Non-opioid naïve patients have higher rates of post-operative opioid prescription than opioid-naïve patients. Physician prescribing practices play a role in persistent use, as initial prescription amount predicts persistent use even in non-opioid naïve patients. Significant physician variation in both prescribing practices and rates of persistent use suggest a role for standardizing practices.

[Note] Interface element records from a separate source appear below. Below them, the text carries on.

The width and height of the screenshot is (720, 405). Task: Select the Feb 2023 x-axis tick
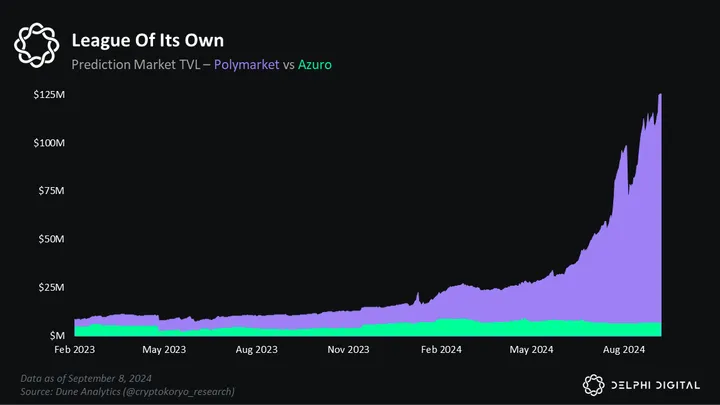pyautogui.click(x=74, y=350)
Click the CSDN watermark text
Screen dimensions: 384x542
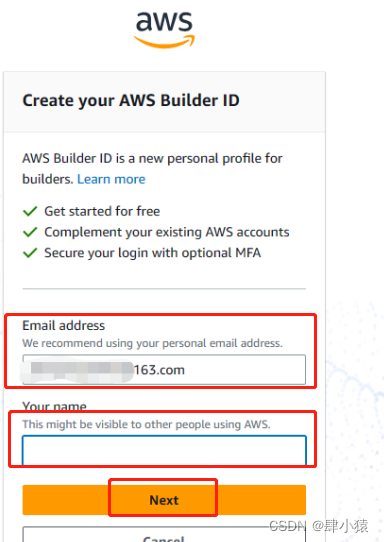[x=287, y=526]
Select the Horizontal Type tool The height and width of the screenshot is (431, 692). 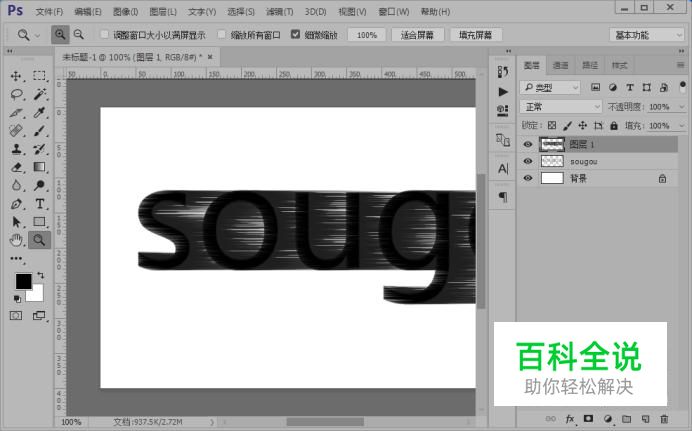40,203
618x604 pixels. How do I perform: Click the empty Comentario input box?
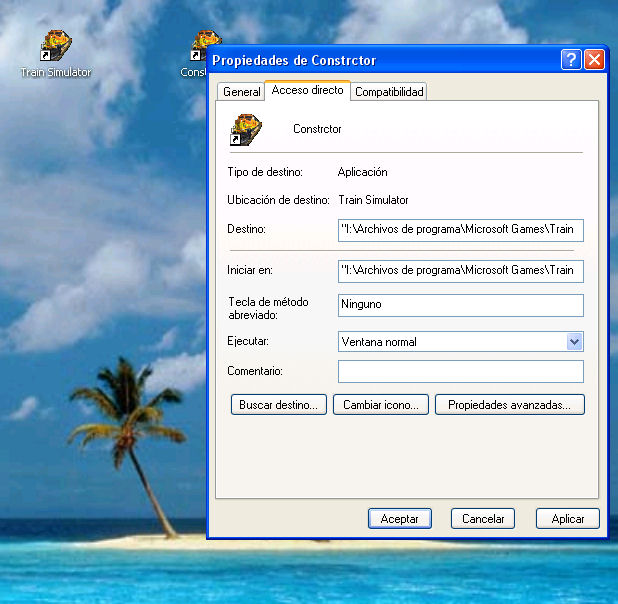(460, 372)
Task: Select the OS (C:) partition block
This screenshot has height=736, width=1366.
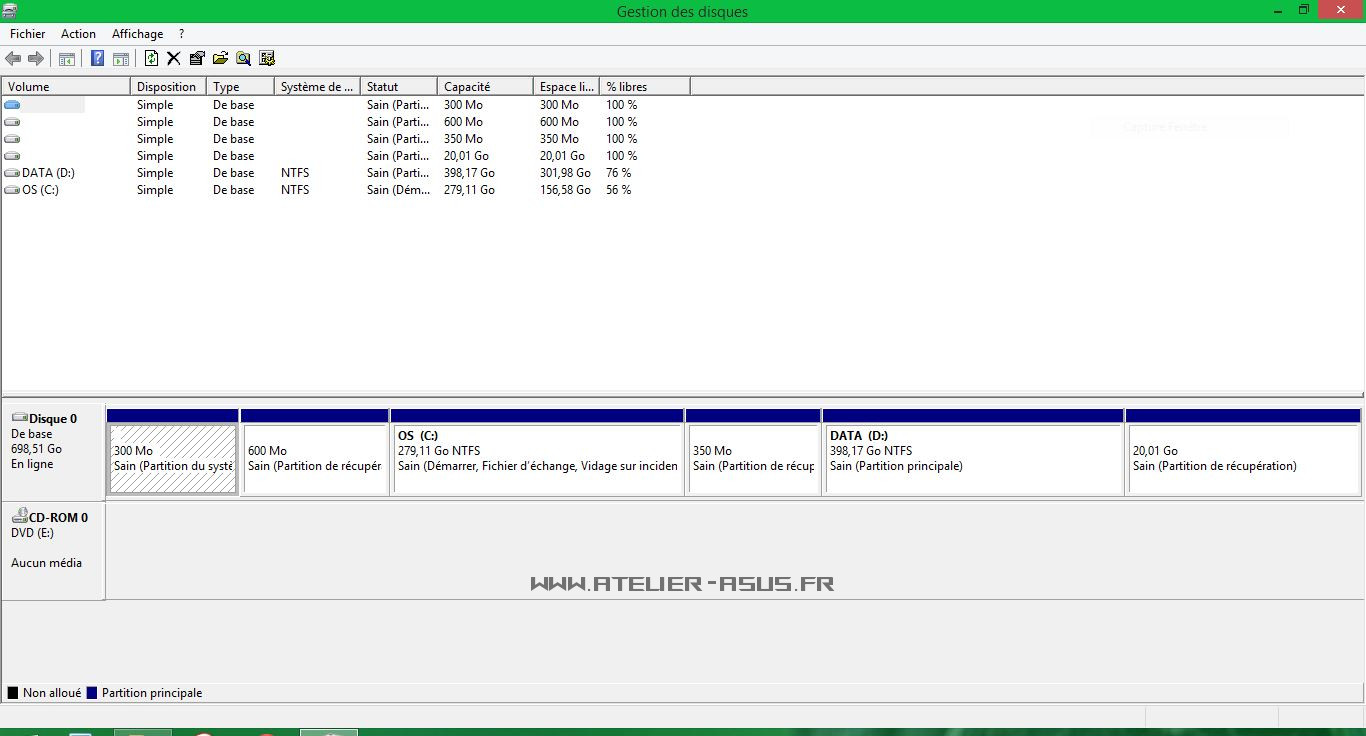Action: 537,458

评估预测膀胱癌根治性膀胱切除术后持续使用阿片类药物的患者和提供者特征,包括非阿片类药物初治患者。
使用 SEER-Medicare 数据库确定 2007 年 7 月至 2015 年 12 月期间接受膀胱切除术的患者。使用医疗保险 D 部分数据确定手术前后的阿片类药物暴露情况。多变量分析用于确定主要结局的预测因素:持续使用阿片类药物(手术后 3-6 个月处方)和术后阿片类药物处方(手术后 30 天内)。次要结局包括医生在其患者群体中的处方实践和持续使用阿片类药物的比率。
共纳入 1774 例患者;29%有阿片类药物暴露史。与阿片类药物初治患者相比,非阿片类药物初治患者更年轻、黑人、居住在受教育程度较低的社区。总体而言,术后持续使用的百分比为 10%,非阿片类药物初治患者为 24%。调整患者因素后,阿片类药物初治患者发生持续使用的可能性较小(OR 0.23),而术后每天口服吗啡当量增加 50 个单位,持续使用的可能性几乎增加一倍(OR 1.98)。医院规模、教学附属机构和医院所有权等实践因素未能预测持续使用。29%的患者术后开具阿片类药物处方。阿片类药物初治患者(OR 0.13)和在政府医院接受治疗的患者(OR 0.59)以及居住在东北部的患者不太可能开阿片类药物处方,以及那些居住在东北部的患者。医生之间在处方实践和持续使用率方面存在差异。
非阿片类药物初治患者术后开具阿片类药物处方的比例高于阿片类药物初治患者。医生的处方实践在持续使用中起作用,因为初始处方量预测持续使用,即使在非阿片类药物初治患者中也是如此。在处方实践和持续使用率方面,医生之间存在显著差异,这表明需要标准化实践。